NA60 produced high-precision dimuon spectra revealing a strong excess in the low-mass region consistent with broadening of the rho meson in a hot and dense medium rather than a simple mass shift, supporting predictions from hadronic many-body calculations and comparisons with dilepton yields observed by CERES. Measurements in the intermediate-mass region showed that a substantial fraction of the excess could be attributed to thermal radiation from the fireball, disentangled from open charm using vertex displacement techniques pioneered by the NA60 pixel telescope. Charmonium studies provided differential suppression patterns of the J/ψ as a function of centrality and transverse momentum that constrained models of color screening and recombination used in interpretations at RHIC and LHC energies. NA60 also reported precise Drell–Yan baseline measurements that informed global analyses combining results from NA3, NA10, and E866.

Data Analysis and Methodology

NA60 analysis relied on track matching between the muon spectrometer and the vertex telescope, secondary vertex reconstruction, and combinatorial background subtraction techniques similar to methods developed in UA1 and ALEPH analyses for lepton identification. Systematic studies exploited event centrality categorization using the Zero Degree Calorimeter and multiplicity estimators like those used by ALICE and PHENIX, while acceptance and efficiency corrections were derived from detailed Monte Carlo simulations interfaced with detector response models used in experiments at CERN and DESY. Statistical separation of prompt and displaced dileptons used impact parameter distributions calibrated with control samples from proton–nucleus runs and benchmarked against open charm cross-sections measured at SPS energies. Unfolding techniques and hypothesis testing referenced methodologies from particle-physics experiments at CERN and FNAL.
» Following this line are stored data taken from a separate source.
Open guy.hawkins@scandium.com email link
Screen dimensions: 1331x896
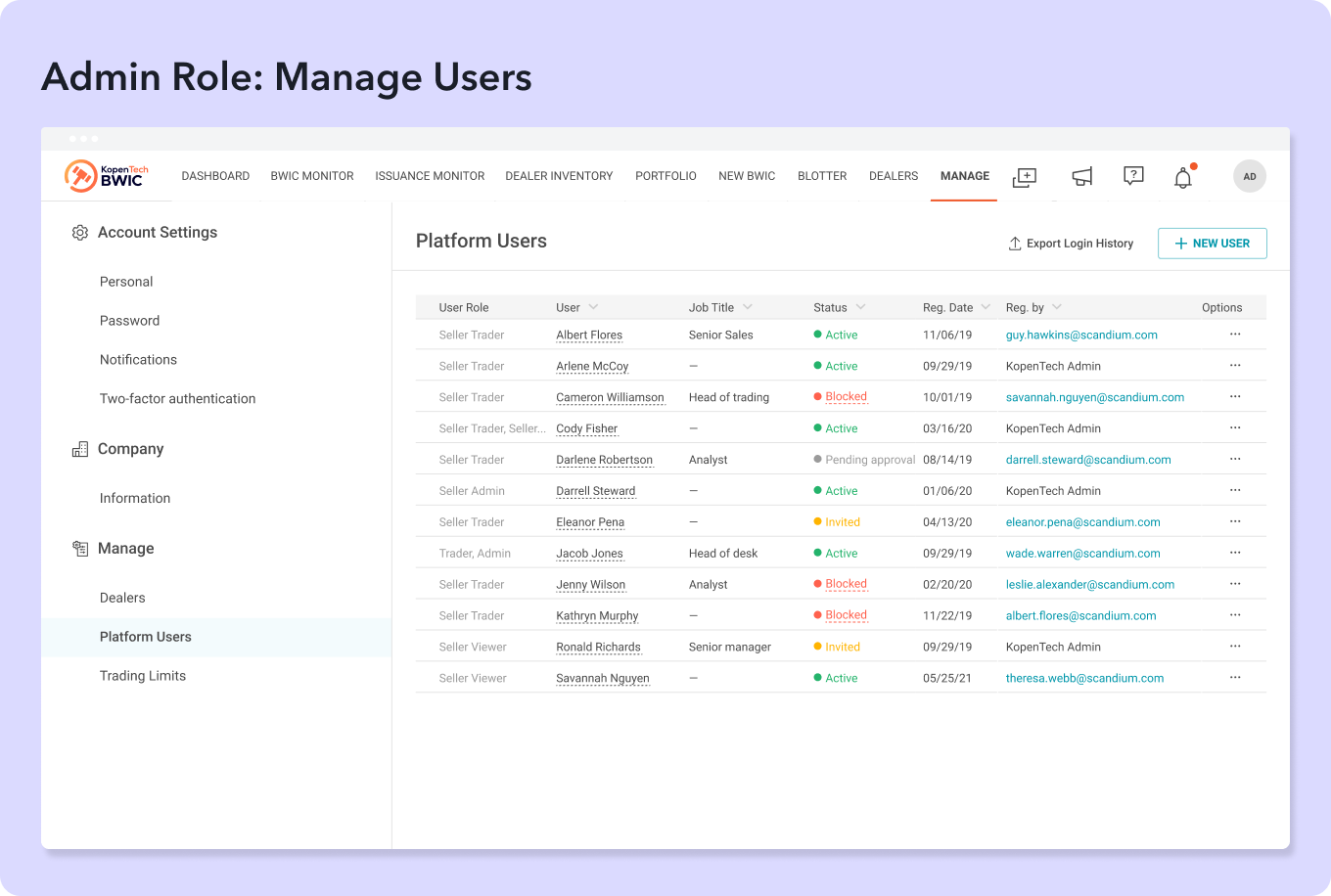point(1081,335)
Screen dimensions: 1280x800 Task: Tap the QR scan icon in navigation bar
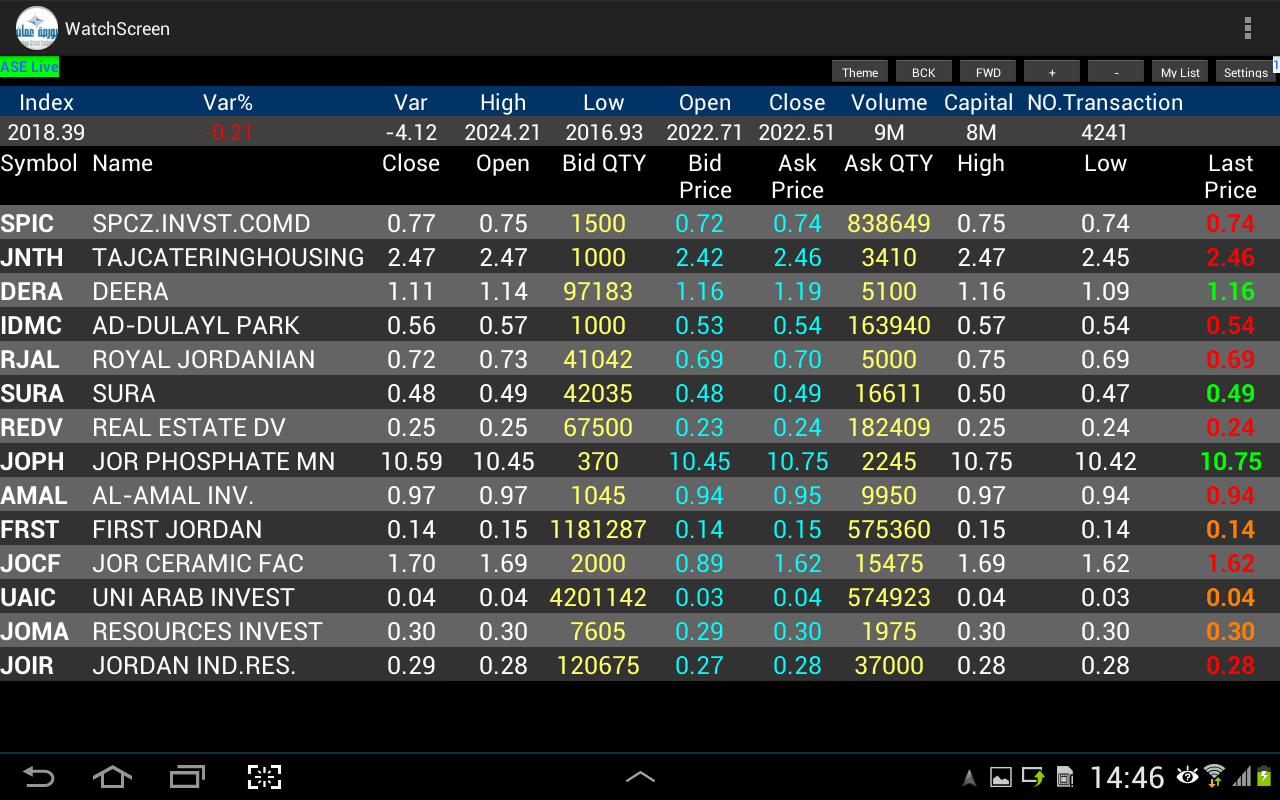coord(263,776)
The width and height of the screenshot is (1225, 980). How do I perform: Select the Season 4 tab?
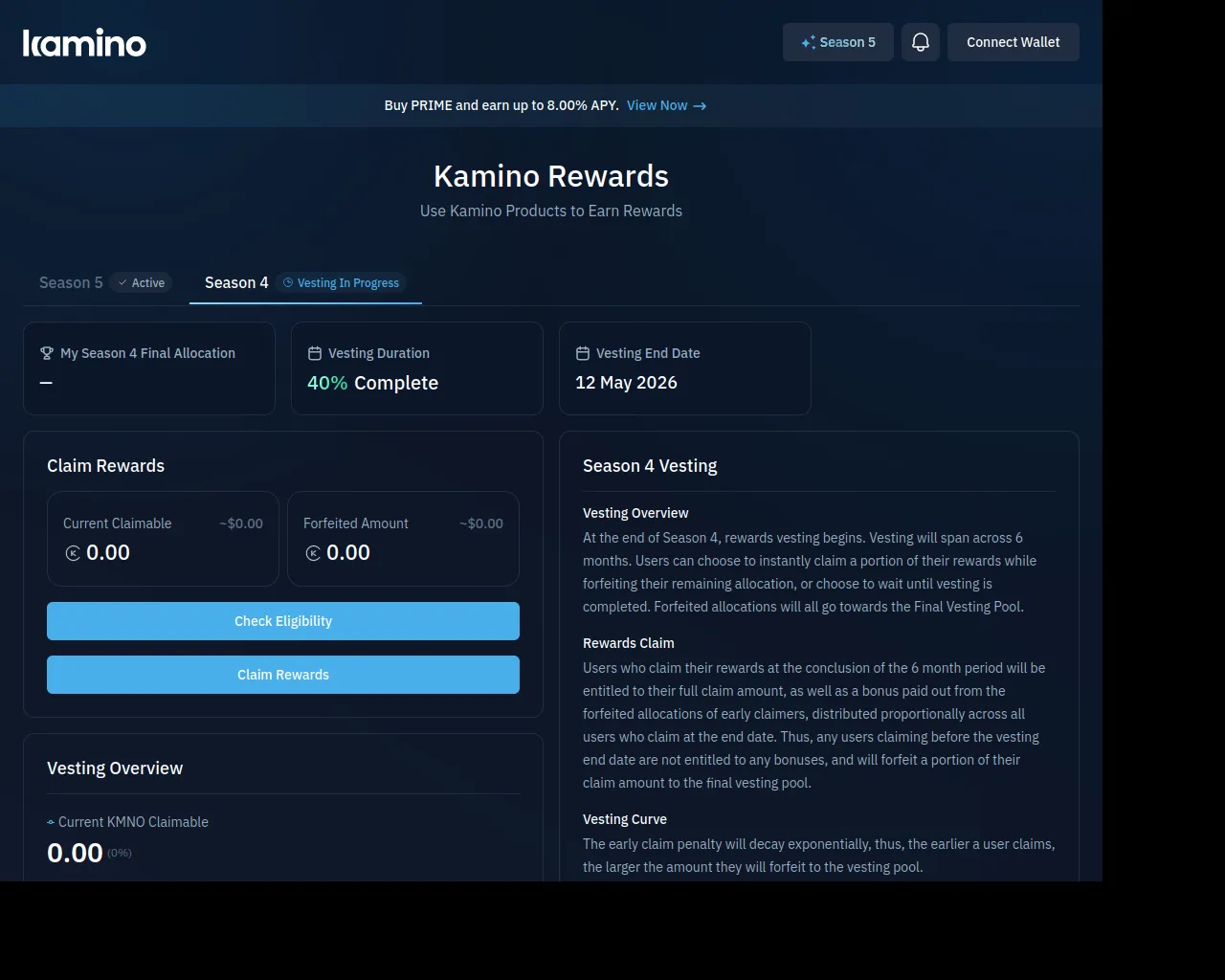point(236,283)
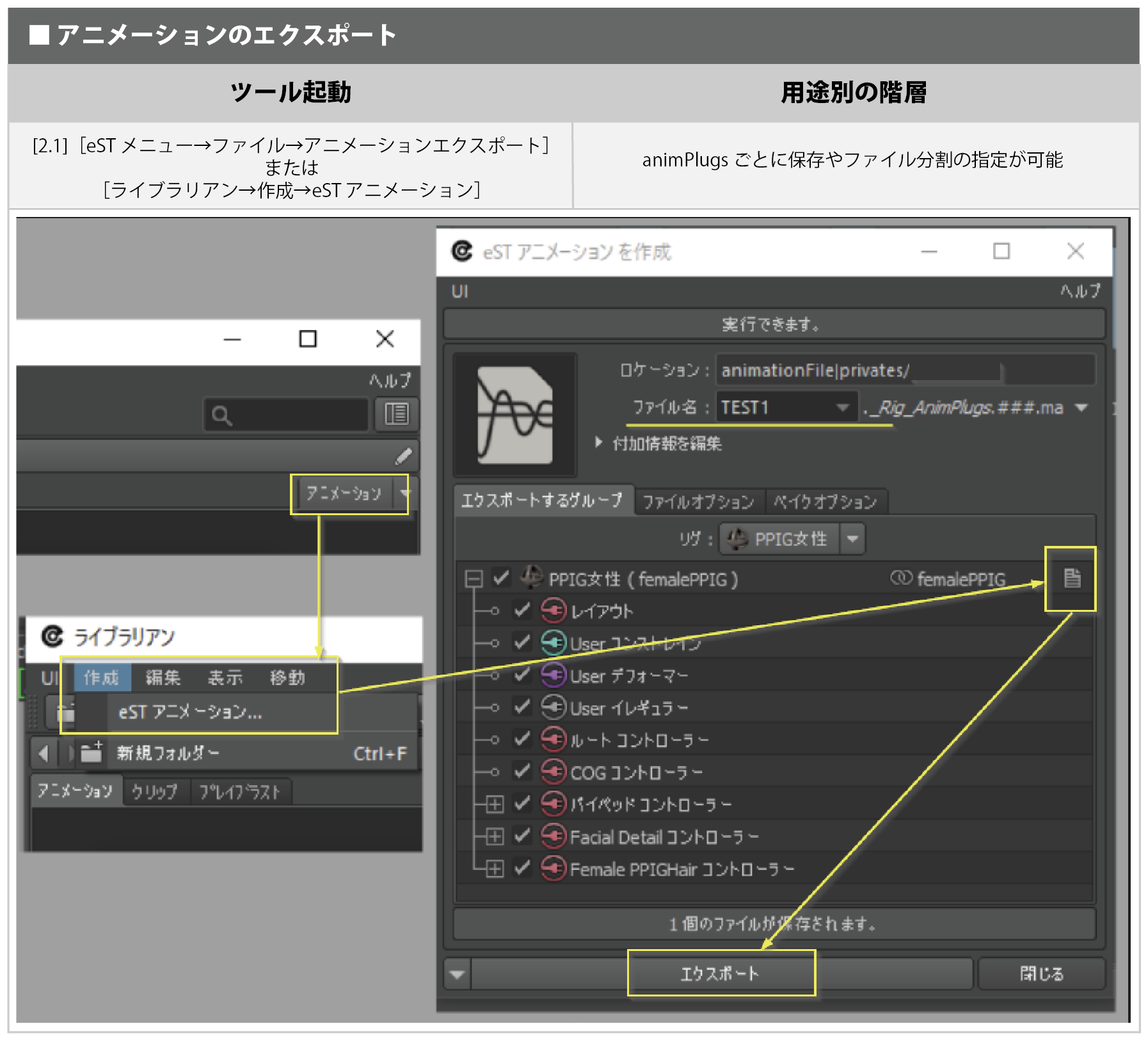Open the 作成 menu in ライブラリアン
The image size is (1148, 1047).
coord(101,678)
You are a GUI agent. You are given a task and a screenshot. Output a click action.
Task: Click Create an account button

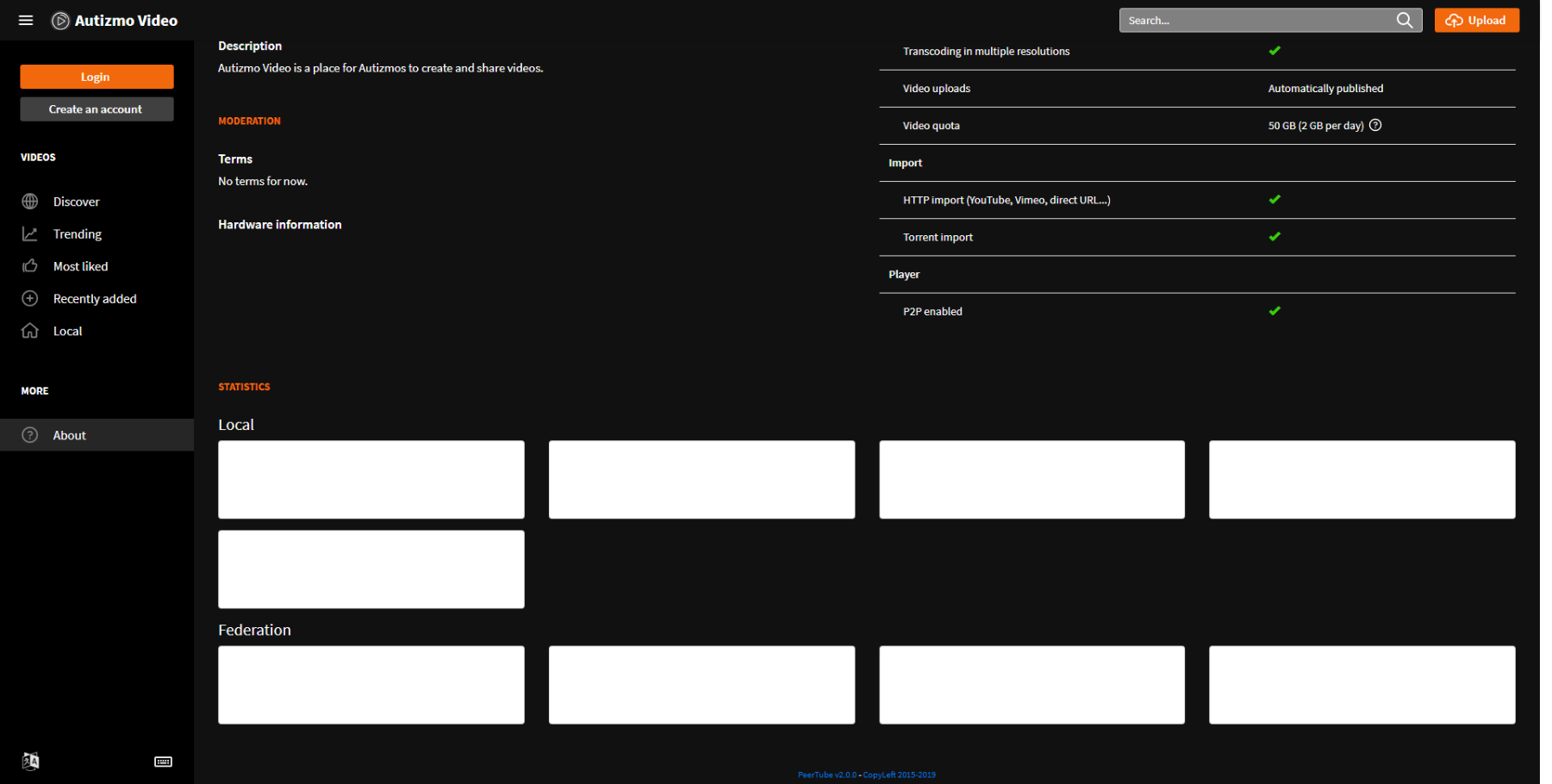coord(97,109)
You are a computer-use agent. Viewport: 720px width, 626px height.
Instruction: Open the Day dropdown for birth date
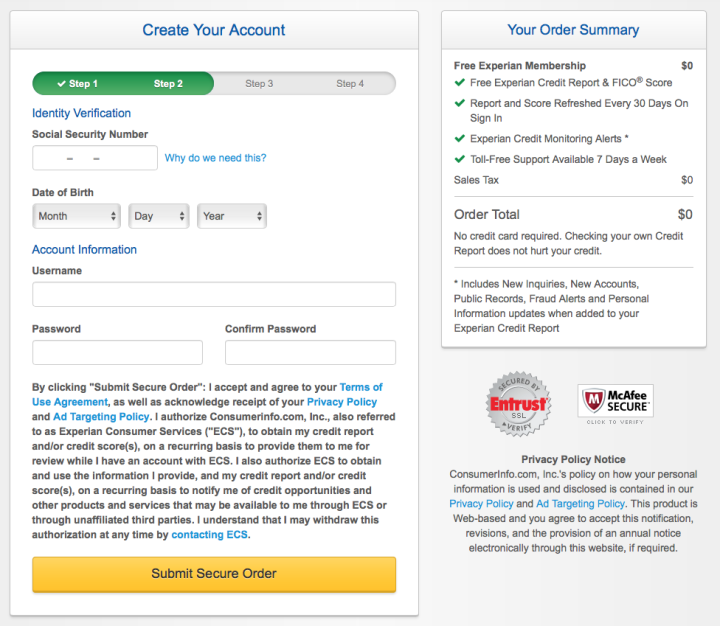click(159, 216)
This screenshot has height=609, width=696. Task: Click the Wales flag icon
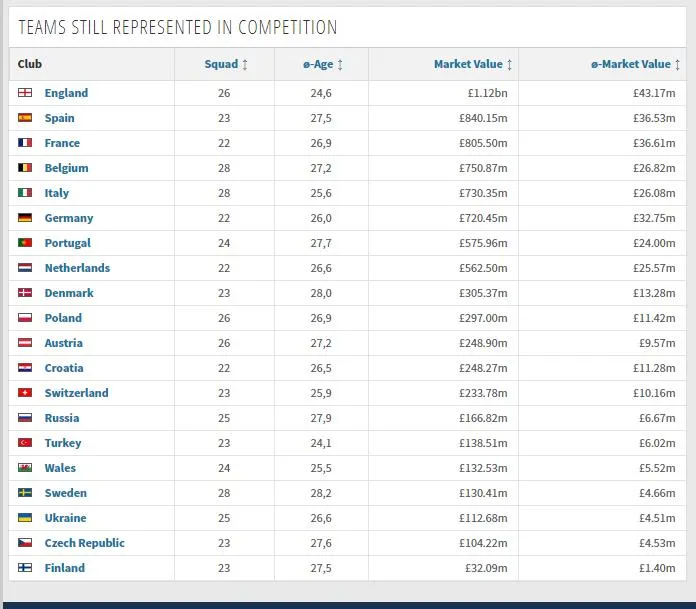[25, 468]
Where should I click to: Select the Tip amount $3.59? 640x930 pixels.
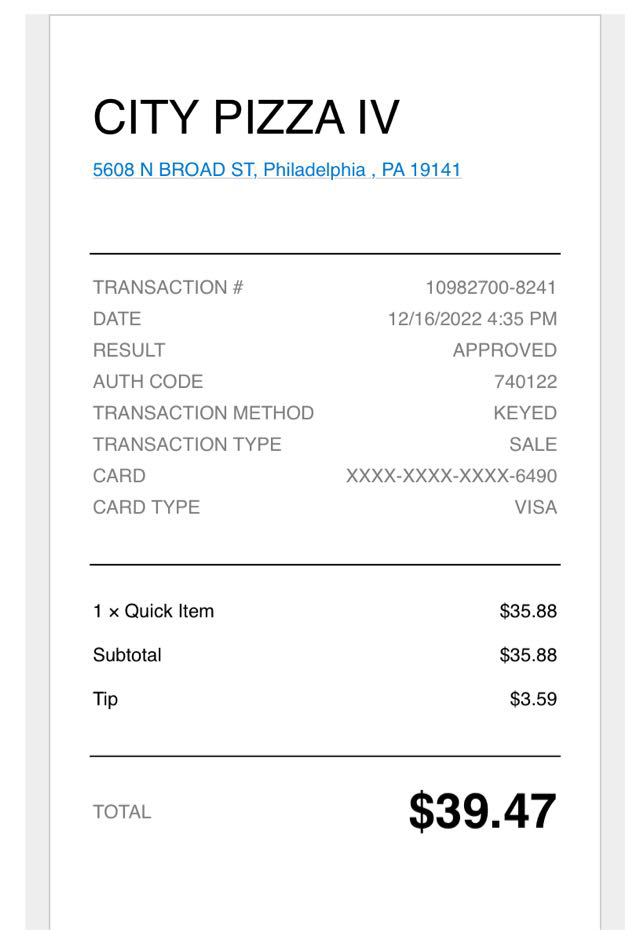click(x=533, y=699)
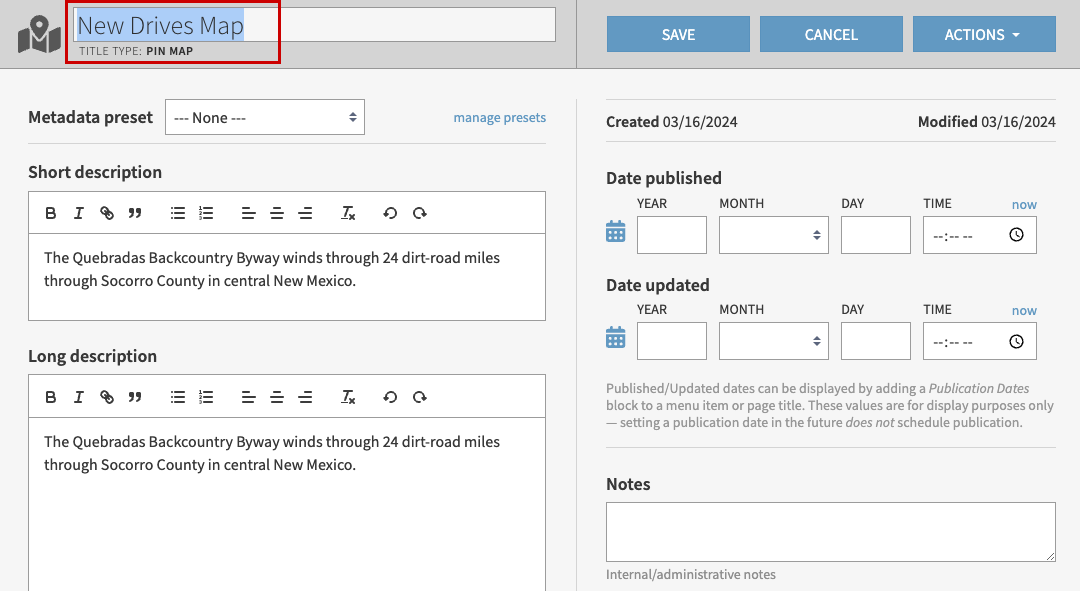This screenshot has width=1080, height=591.
Task: Expand the Actions dropdown menu
Action: (983, 34)
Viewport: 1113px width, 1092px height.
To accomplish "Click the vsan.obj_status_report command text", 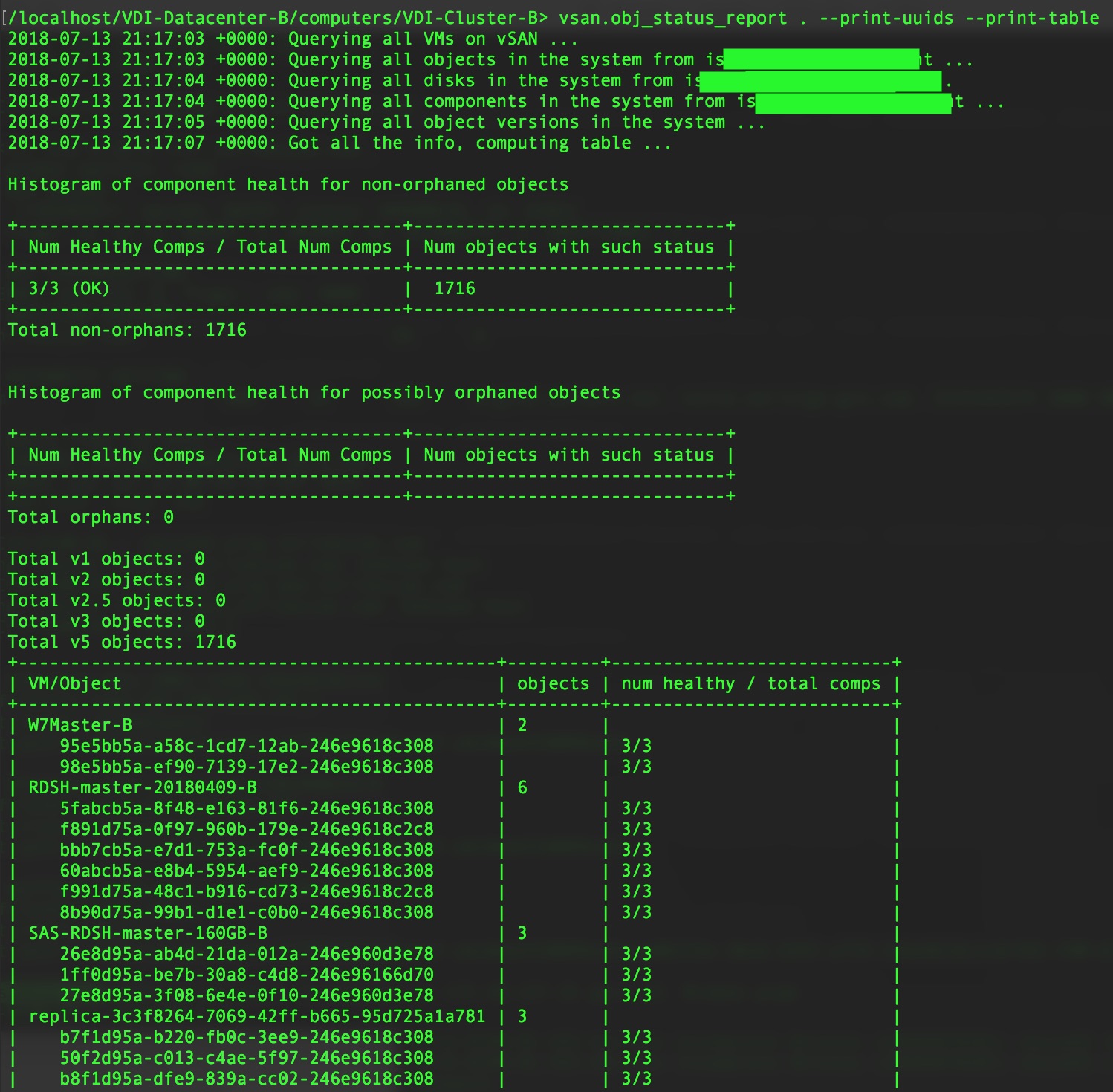I will click(x=672, y=18).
Collaboration and Timeline

NA60 operated in the late 1990s and early 2000s as part of the SPS heavy-ion program coordinated at CERN. The collaboration comprised institutions across Europe and beyond, including INFN, CERN, University of Padua, Università di Trieste, University of Athens, Czech Technical University in Prague, Institute for High Energy Physics (Protvino), and laboratories at GSI Helmholtz Centre for Heavy Ion Research and IKP (Institute of Nuclear Physics) affiliates. Data-taking campaigns included proton–nucleus runs and indium–indium and lead–lead collision periods that produced datasets leading to numerous publications and conference presentations at venues such as the Quark Matter series, the European Physical Society (EPS) Conference on High Energy Physics, and meetings hosted by CERN. The experiment’s legacy influenced detector design and physics strategies for later programs at RHIC and the LHC.